I get home and take my wallet out and see that one of my credit cards at the top of my wallet is missing, which was easy for me to notice because I had organized my cards in a color gradient way. Then it all made sense why he had spent so much time trying to put all the stuff in my bag because he was trying to be all sneaky and steal my card! I felt so unintelligent for not being distrustful enough to take my wallet out of the bag, but lesson learned, I suppose. Never assume the good in people.
A minor car accident, so that you understand even if nobody is hurt how quickly it happens, how hard the cars jolt on collision and how much hassle it is to get through the insurance. It’s happened where two drivers have driven into me in the past, I drive with real caution for months afterward and am extremely attentive to the road as a result.
Take public transportation. I know many people who’ve never taken it, I personally find it kind of soothing, except when I am taking the bus home from work in the morning. If I could drive I’d be at home and in my bed.
Having a terrible roommate or flatmate. It really makes you appreciate future living situations, especially with a significant other.
Being sick and having someone take care of you. Teaches you how to take care of others when they’re down and the efforts and sacrifices you make.
Working in retail or food service. Working those jobs really changes your perspective on what is an appropriate way to behave in those environments and shows you that many people have no idea how to behave appropriately in them.
You never really appreciate the finite nature of your own life until you’ve breathed what you believe to be your last breath. Then to have the brain go into panic mode, images flashing and a strong inbuilt survival mechanism kicking in, forcing every part of yourself to fight for life to then have it all go black.
You wake up exhilarated, like nothing I’ve ever felt since or before, the air on your skin that you’ve never realized before, the feeling of air filling your lungs as you breathe, the smells and tastes are all amplified.
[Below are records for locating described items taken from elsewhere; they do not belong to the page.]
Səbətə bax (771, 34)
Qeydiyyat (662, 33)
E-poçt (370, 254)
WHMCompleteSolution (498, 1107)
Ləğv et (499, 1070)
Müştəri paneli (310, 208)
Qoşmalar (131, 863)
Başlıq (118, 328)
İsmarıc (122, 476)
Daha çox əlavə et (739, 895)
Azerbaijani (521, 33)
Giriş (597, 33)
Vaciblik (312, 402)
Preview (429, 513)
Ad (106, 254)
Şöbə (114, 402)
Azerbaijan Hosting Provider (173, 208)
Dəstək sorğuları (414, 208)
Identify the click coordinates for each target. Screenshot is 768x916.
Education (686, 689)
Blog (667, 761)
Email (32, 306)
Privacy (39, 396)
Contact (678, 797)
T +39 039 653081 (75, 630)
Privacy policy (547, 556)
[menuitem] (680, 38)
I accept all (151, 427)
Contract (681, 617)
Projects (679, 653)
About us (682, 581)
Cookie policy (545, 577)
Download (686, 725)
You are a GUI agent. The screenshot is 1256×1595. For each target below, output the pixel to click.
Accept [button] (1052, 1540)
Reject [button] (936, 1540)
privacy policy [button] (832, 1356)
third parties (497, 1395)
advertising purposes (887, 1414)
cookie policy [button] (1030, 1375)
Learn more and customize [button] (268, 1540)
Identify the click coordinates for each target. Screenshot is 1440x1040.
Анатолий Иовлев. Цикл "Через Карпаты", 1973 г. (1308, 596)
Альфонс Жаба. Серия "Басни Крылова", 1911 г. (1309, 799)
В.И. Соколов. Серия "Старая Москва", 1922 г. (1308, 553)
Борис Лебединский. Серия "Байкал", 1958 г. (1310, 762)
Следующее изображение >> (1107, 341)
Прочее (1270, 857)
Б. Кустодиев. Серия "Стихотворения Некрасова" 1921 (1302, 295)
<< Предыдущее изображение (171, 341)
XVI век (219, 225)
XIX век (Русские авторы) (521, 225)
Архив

It lasted for at least a year, the urge to savor every little thing in life and see all the previous annoyances as petty and meaningless in the grand scheme of things.
It also puts into perspective the sheer terror of death and I believe it gave me a greater level of sympathy for those that are not as lucky, I think everyone would be a lot less violent and warmongering if they had felt the emptiness of death.
Death started to scare me again when I buried my father. Treasure that gap between losing your grandparents and your parents. When there’s no one above you in the chain of mortality, things look a lot different.
Tell your parents (and grandparents and children) you love them regularly. I almost feel bad telling people this (because there are those it is no true for), but I did get to say that to my dad in the last conversation we had before he died. That thought brings me some peace. Also, write a will. Dealing with an estate is a pain and even more so, dealing with an estate without a will is a major pain that no one needs. There wasn’t any fighting over assets, but just tracking everything down, paying necessary taxes, paying for the funeral, disposing of various assets, and more was incredibly difficult while I was in the middle of mourning.
She was the first girl I ever loved (and the only to this day). Luckily my buddies were there for me, but it was humbling. I was a mess, just kept crying for days, and then I had a 3-day train trip, on which I also could barely keep it together. I know men crying isn’t necessarily wrong, but it just felt so unnatural, I didn’t know I could feel so bad. But it was a good learning and growing experience. An interesting and happy twist, I ended up getting back together with the same girl 6 months later and we’ve been married for 5 years now.